WHAT IS NEEDED
The answer consists of the lines from the line holding "Image resolution: width=1811" through the last line of the entries, retyped exactly, and nothing else. No pictures belong in it.
═════ INPUT ═════
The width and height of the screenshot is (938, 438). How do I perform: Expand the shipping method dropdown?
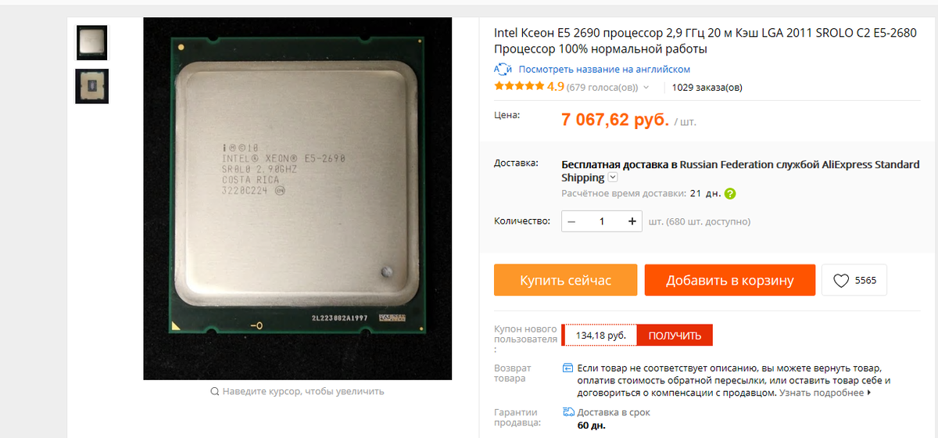tap(613, 178)
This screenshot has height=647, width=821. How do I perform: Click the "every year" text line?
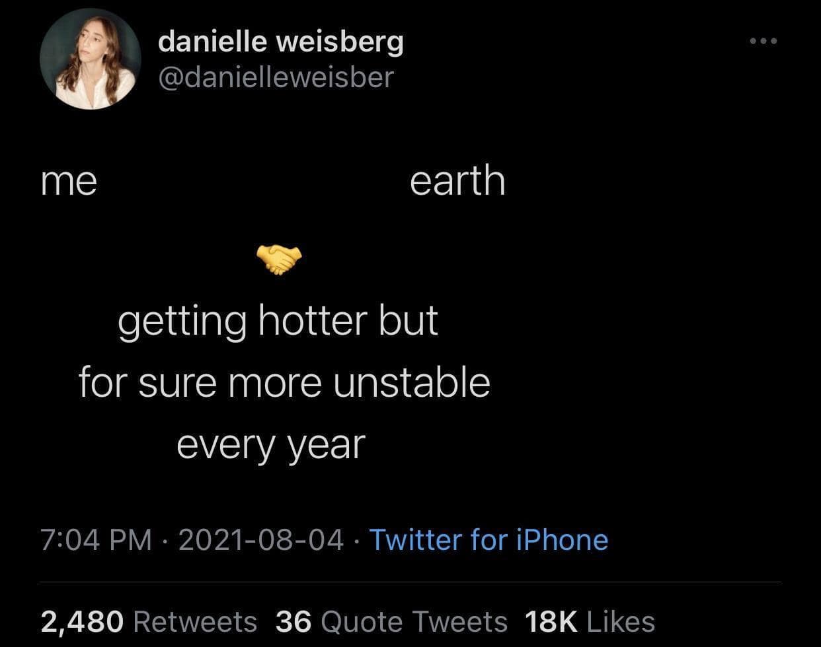click(270, 446)

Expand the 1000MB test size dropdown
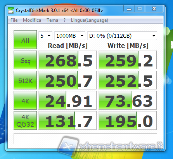tap(70, 36)

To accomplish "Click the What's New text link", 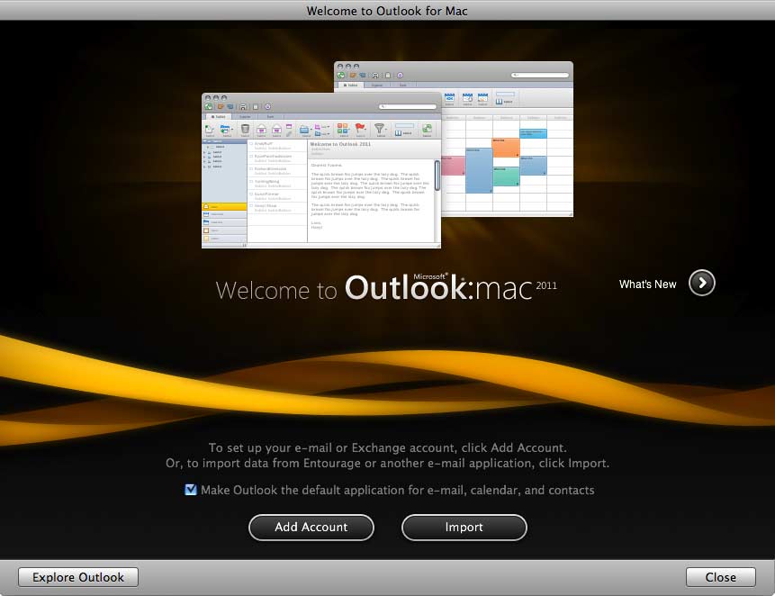I will coord(647,284).
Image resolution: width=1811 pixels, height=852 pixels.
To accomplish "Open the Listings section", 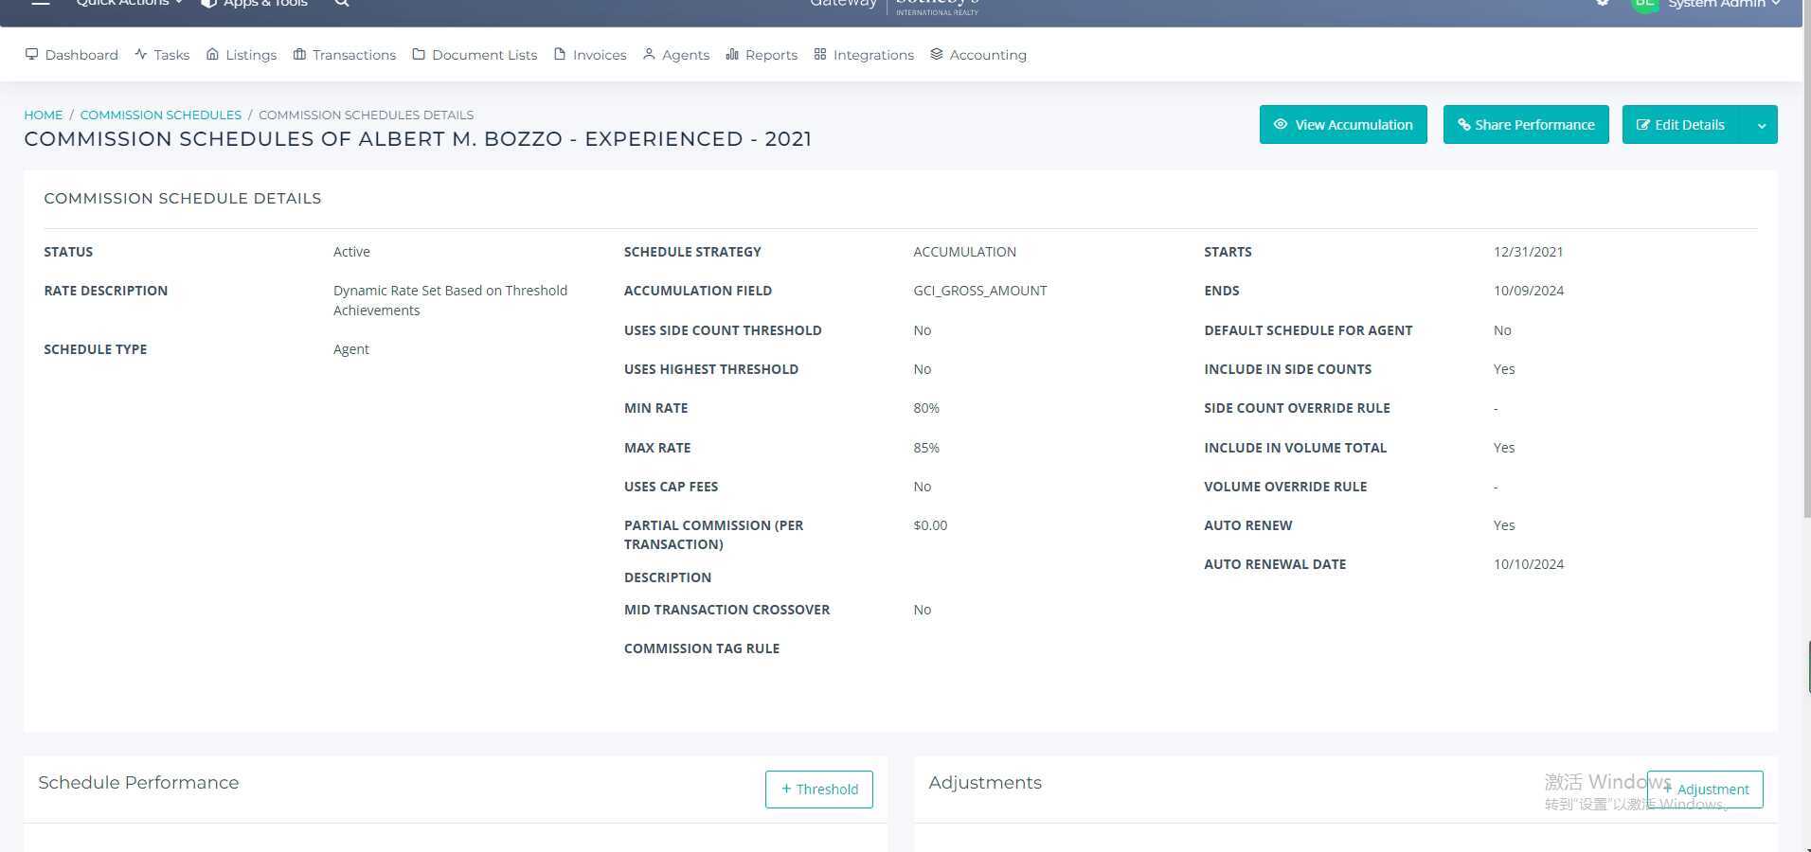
═════
RESPONSE BOX
Image resolution: width=1811 pixels, height=852 pixels.
To accomplish "Open the Listings section", 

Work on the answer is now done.